Anayasa Mahkemesi'ne bireysel başvuru yapıldığı için zaten beklettiniz. Yani kesinleşmiş karar zaten elinizdeydi. Niye bekliyorsunuz? AYM ihlal kararı verecek mi diye bekliyorsunuz? İhlal kararı verdi. Tabii tek adam rejiminde 'yukarısı' Gezi olaylarıyla ilgili böyle bir gediği inanılmaz bir felaket olarak gördüğü için kendisi 'Hayır' dedi, yoksa Ömer Faruk Gergellioğlu ve Enis Berberoğlu'nun, aynı şekilde Anayasa Mahkemesi'den ihlal kararı çıktığı için düşürülmüş milletvekilliği kararı kaldırılmış oldu.
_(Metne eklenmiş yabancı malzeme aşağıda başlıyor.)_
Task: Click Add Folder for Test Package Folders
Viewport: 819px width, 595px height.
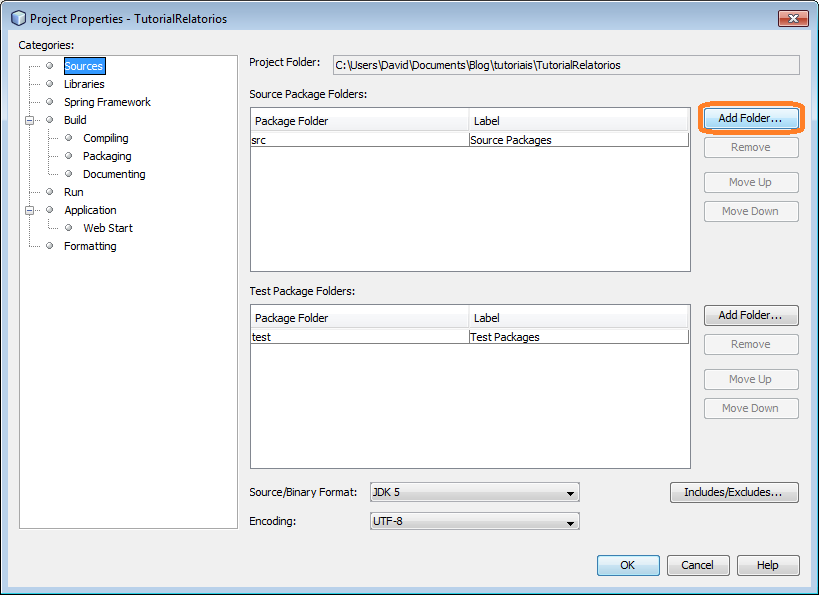Action: pyautogui.click(x=750, y=315)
Siz şimdi bunu göre göre niye düşürüyorsunuz? Diyorlar ki, 'nasıl olsa bundan sonra kaldırılamaz.' Kim kaldıramaz?, Esas mahkemeleri kaldıramaz. O zaman kaldıracağız, kaldırıyordu, şimdi kaldıramaz. O yüzden hukuka karşı anayasaya karşı bir gövde gösterisidir. Ne söyleyeyim? Bir büyük ihlal, ve meclis için büyük bir ayıptır.

Bu haberler sırasında kamuoyunu aldatıyorlar. Bu da Anayasa Mahkemesi’ne gider. 'Gelince meclis çözer!' Hayır, meclis çözemez meclis nasıl çözecek? AYM çözmüştür. Onun çözülme yolu da tekrar İstanbul 13. Ağır Ceza Mahkemesi’ne gönderilmesidir. 13 Ağır Ceza Mahkemesi ile 3. Ceza Dairesi birbiriyle paslaşarak yine zaten bu imkanı vermeyecekler de! O yüzden Türkiye yargısıyla, meclisiyle paslaşan bir fiili durumu içindedir. Hukukla da Anayasayla da ilgisi yoktur. Toplumun buna büyük tepki göstermesi gerekir. Demokrasi ancak öyle korunabilir. Hukuk devleti ancak öyle korunabilir. Benim bir hukukçu olarak söyleyeceklerim budur.

Hukukla bağdaşır tarafı yoktur. Anayasayı açıkça çiğnemişlerdir. Bu bir anayasa ihlalidir ve göz göre göre yapmışlardır. İki örneğini yaşamıştır Türkiye. Biri Gergerlioğlu biri Berberoğlu. İnsan bunu görünce en azından utanır. Bu yaşandı bu milletvekillikleri döndü. Ama nasıl olsa şimdi İstanbul 3. Ağır Ceza Mahkemesi tek adam öyle istemeyeceği için operasyonu devam ettirecek. 3. Ceza Dairesi de o operasyona damgayı vurucak ve bu milletvekilliği artık milletvekilli olmayacak maalesef.